Usefulness of 18F-FPP-RGD2 PET in pathophysiological evaluation of lung fibrosis using a bleomycin-induced rat model

Purpose Integrins α v are key molecules in the pathogenesis of fibrosis in multiple organs. To assess the potential utility of integrin α v β 3 imaging for idiopathic pulmonary fibrosis (IPF), we evaluated an 18 F-FPP-RGD 2 PET probe in a rat model of bleomycin-induced lung fibrosis. Methods Pulmonary fibrosis was induced by single intratracheal instillation of bleomycin (3 mg/rat).
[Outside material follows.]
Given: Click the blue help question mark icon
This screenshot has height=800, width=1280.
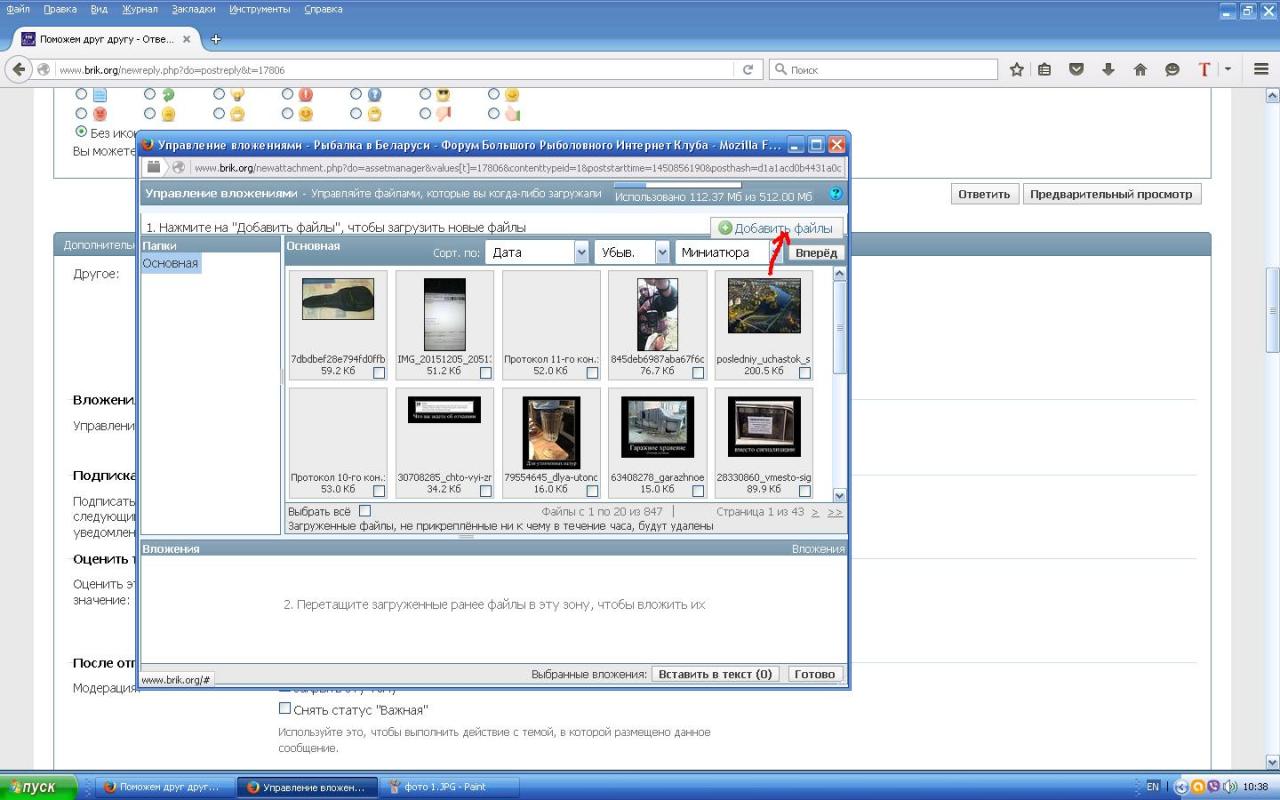Looking at the screenshot, I should click(836, 194).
Positron emission tomography (PET)/computerized tomography scans were performed 4 weeks after bleomycin administration using 18 F-FPP-RGD 2 . Total distribution volume ( V T ) was estimated using one-tissue/two-compartment, two-tissue/three-compartment models, and Logan graphical analysis (Logan plot; t* = 30 min). Plasma-free fractions were estimated from images of the left ventricle. Correlation between Logan V T and lung pathology was assessed by Spearman’s rank correlation. Results Histopathological evaluation demonstrated the development of fibrosis in IPF-model group. Integrin α v protein expression and lung radioactivity were higher in IPF-model group compared with control group. The lung radioactivity of 18 F-FPP-RGD 2 rapidly reached the peak after administration and then gradually decreased, whereas left ventricular radioactivity rapidly disappeared. Logan graphical analysis was found to be suitable for 18 F-FPP-RGD 2 kinetic analysis in the IPF-model lung. Logan V T values for 18 F-FPP-RGD 2 were significantly higher in IPF rats compared with control rats and strongly correlated with lung fibrosis, pathology, integrin α v protein expression, and oxygen partial pressure. Conclusion Our findings demonstrate that the integrin α v β 3 PET probe 18 F-FPP-RGD 2 can detect pathophysiological changes in lungs, including fibrosis accompanying upregulated integrin α v of IPF-model rats. These findings support the utility of 18 F-FPP-RGD 2 PET imaging for the pathophysiological evaluation of pulmonary fibrosis.